Propagate GO terms up the ontology DAG using the true-path rule (is_a and part_of relations). Downloads go-basic.obo automatically.

--obo-path <obo_path>#

Path to a GO OBO file (go-basic.obo). If not provided and –propagate-go-terms is set, the file will be downloaded automatically to the output directory.

search-databases#

Hierarchically search FoldComp databases for similar proteins with MMseqs2. Based on the thresholds from https://doi.org/10.1038/s41586-023-06510-w.

Usage

mDeepFRI search-databases [OPTIONS]

Options

--tmpdir <tmpdir>#

Path to a temporary directory.
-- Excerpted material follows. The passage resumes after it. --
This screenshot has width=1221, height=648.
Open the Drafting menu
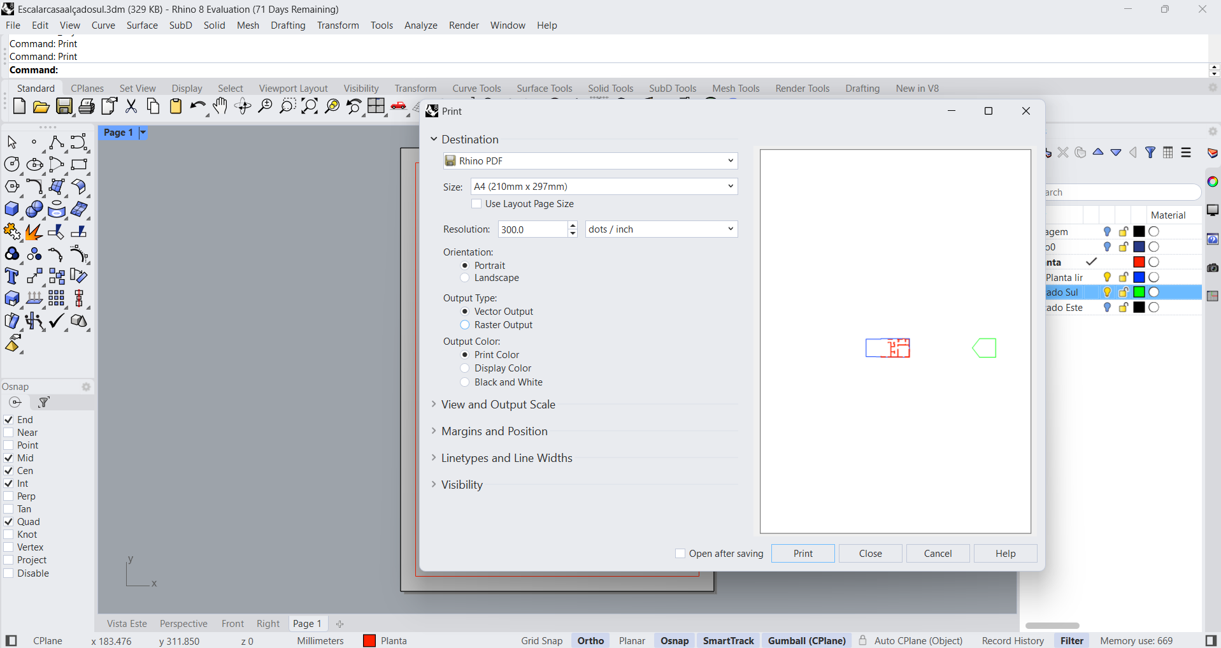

Required for very large searches.

--skip-pdb#

Skip PDB100 database search.

-t, --threads <threads>#

Number of threads to use.

Default:

1

--overwrite#

Overwrite existing files.

--top-k <top_k>#

Number of top MMseqs2 hits to save.

Default:

5

--mmseqs-min-coverage <mmseqs_min_coverage>#

Minimum coverage for MMseqs2 alignment for both query and target sequences.

Default:

0.9

--mmseqs-min-identity <mmseqs_min_identity>#

Minimum identity for MMseqs2 alignment.

Default:

0.5

--mmseqs-max-evalue <mmseqs_max_evalue>#

Maximum e-value for MMseqs2 alignment.

Default:

0.001

--mmseqs-min-bitscore <mmseqs_min_bitscore>#

Minimum bitscore for MMseqs2 alignment.

Default:

0

--max-length <max_length>#

Maximum length of the protein sequence.

--min-length <min_length>#

Minimum length of the protein sequence.

-s, --mmseqs-sensitivity <mmseqs_sensitivity>#

Sensitivity of the MMseqs2 search.

Default:

5.7

-d, --db-path <db_path>#

Path to a structures database compessed with FoldComp.

-o, --output <output>#

Required Path to output file or directory.

-i, --input <input>#

Required Path to an input protein sequences (FASTA file, may be gzipped).